[Dataset entries]
-*-*-
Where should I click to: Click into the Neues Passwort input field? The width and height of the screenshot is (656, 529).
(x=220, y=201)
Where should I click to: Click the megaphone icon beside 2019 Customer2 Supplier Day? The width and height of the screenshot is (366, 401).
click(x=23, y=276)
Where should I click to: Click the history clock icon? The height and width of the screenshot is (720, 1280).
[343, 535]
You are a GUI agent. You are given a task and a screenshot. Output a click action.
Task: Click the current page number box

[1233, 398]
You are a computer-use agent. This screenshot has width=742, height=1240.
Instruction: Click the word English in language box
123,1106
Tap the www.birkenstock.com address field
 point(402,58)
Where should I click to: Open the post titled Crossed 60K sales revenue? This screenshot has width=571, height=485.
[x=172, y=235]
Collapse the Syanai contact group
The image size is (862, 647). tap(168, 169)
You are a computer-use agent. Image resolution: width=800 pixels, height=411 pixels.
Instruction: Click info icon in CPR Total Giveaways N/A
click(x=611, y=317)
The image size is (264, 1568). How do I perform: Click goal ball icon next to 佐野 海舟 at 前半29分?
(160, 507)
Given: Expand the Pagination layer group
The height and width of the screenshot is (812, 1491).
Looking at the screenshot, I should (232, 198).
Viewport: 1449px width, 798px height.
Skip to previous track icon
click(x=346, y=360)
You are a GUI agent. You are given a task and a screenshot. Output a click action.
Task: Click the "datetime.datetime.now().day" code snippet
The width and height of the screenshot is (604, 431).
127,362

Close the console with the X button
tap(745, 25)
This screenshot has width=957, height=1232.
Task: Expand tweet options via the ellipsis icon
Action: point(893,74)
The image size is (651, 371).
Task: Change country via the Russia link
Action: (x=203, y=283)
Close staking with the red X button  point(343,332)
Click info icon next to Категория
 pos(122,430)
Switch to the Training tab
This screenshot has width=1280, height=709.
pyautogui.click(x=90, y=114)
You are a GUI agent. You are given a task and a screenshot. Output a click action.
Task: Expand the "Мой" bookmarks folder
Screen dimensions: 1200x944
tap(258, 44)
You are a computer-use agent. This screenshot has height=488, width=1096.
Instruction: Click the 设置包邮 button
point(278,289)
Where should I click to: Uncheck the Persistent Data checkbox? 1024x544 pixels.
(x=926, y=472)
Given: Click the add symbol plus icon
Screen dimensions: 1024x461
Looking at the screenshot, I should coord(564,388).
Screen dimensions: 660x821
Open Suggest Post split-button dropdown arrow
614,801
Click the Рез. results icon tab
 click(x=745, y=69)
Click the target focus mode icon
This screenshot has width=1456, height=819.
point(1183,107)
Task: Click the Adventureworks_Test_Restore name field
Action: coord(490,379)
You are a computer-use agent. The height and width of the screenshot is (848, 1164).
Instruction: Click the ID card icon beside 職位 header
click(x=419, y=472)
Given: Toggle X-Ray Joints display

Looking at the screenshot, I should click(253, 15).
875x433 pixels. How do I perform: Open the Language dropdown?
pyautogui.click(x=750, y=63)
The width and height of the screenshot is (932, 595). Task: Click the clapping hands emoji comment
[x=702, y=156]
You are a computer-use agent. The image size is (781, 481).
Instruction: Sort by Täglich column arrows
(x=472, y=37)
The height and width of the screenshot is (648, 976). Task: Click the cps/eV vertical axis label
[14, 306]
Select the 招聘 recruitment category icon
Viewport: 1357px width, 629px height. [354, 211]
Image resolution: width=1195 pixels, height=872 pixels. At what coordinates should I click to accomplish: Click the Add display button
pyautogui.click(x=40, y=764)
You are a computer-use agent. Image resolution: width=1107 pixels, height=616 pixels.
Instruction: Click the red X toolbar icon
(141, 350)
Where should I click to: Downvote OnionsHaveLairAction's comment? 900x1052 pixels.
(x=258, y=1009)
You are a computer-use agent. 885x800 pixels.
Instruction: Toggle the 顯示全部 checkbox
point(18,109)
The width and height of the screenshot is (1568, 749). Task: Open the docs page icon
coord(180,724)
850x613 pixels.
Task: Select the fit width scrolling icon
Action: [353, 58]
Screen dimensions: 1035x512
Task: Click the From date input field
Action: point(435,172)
-*-*-
§ Task to complete
The answer is the run of lines above from the line containing "Where should I click to: Uncheck" through the line containing "You are a computer-use agent. The height", copied exactly and alone.

§ Expected answer
Where should I click to: Uncheck the Persistent Data checkbox? 1024x544 pixels.
(x=926, y=472)
Given: Click the add symbol plus icon
Screen dimensions: 1024x461
Looking at the screenshot, I should coord(564,388).
Screen dimensions: 660x821
Open Suggest Post split-button dropdown arrow
614,801
Click the Рез. results icon tab
 click(x=745, y=69)
Click the target focus mode icon
This screenshot has width=1456, height=819.
point(1183,107)
Task: Click the Adventureworks_Test_Restore name field
Action: coord(490,379)
You are a computer-use agent. The height and width of the screenshot is (848, 1164).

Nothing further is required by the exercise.